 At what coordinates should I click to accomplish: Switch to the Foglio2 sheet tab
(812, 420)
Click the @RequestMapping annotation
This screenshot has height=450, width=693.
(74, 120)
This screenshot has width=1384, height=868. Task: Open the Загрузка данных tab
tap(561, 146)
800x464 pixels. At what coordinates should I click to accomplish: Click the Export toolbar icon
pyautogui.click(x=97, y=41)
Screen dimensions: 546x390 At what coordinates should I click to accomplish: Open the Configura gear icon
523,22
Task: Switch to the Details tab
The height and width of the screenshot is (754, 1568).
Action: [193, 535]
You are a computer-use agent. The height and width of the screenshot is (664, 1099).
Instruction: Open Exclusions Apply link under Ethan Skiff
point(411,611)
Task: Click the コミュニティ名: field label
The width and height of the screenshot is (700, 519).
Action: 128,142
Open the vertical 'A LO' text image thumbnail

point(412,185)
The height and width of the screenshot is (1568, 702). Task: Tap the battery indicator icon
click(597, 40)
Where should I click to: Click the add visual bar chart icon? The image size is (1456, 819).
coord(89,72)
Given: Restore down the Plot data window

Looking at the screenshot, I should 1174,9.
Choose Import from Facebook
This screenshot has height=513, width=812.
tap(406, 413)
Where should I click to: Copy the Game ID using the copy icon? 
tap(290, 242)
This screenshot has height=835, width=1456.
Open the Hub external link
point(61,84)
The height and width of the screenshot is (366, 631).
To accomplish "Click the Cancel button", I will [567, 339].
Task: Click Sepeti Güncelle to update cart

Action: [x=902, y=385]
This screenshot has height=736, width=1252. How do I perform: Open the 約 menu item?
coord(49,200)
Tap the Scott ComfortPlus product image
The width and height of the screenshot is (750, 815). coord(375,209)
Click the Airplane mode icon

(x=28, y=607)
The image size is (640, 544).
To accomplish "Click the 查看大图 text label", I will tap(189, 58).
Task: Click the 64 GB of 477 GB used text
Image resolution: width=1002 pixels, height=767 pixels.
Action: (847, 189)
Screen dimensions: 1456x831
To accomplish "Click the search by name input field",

Objective
Reproduce every one of the records above, line by line, with no alterations.

Response
 At what coordinates should I click to accomplish: Switch to the Foglio2 sheet tab
(812, 420)
Click the @RequestMapping annotation
This screenshot has height=450, width=693.
(74, 120)
This screenshot has width=1384, height=868. Task: Open the Загрузка данных tab
tap(561, 146)
800x464 pixels. At what coordinates should I click to accomplish: Click the Export toolbar icon
pyautogui.click(x=97, y=41)
Screen dimensions: 546x390 At what coordinates should I click to accomplish: Open the Configura gear icon
523,22
Task: Switch to the Details tab
The height and width of the screenshot is (754, 1568).
Action: [193, 535]
You are a computer-use agent. The height and width of the screenshot is (664, 1099).
Instruction: Open Exclusions Apply link under Ethan Skiff
point(411,611)
Task: Click the コミュニティ名: field label
The width and height of the screenshot is (700, 519).
Action: 128,142
Open the vertical 'A LO' text image thumbnail

point(412,185)
The height and width of the screenshot is (1568, 702). Task: Tap the battery indicator icon
click(597, 40)
Where should I click to: Click the add visual bar chart icon? The image size is (1456, 819).
coord(89,72)
Given: Restore down the Plot data window

Looking at the screenshot, I should 1174,9.
Choose Import from Facebook
This screenshot has height=513, width=812.
tap(406, 413)
Where should I click to: Copy the Game ID using the copy icon? 
tap(290, 242)
This screenshot has height=835, width=1456.
Open the Hub external link
point(61,84)
The height and width of the screenshot is (366, 631).
To accomplish "Click the Cancel button", I will [567, 339].
Task: Click Sepeti Güncelle to update cart

Action: [x=902, y=385]
This screenshot has height=736, width=1252. How do I perform: Open the 約 menu item?
coord(49,200)
Tap the Scott ComfortPlus product image
The width and height of the screenshot is (750, 815). coord(375,209)
Click the Airplane mode icon

(x=28, y=607)
The image size is (640, 544).
To accomplish "Click the 查看大图 text label", I will tap(189, 58).
Task: Click the 64 GB of 477 GB used text
Image resolution: width=1002 pixels, height=767 pixels.
Action: (847, 189)
Screen dimensions: 1456x831
To accomplish "Click the search by name input field",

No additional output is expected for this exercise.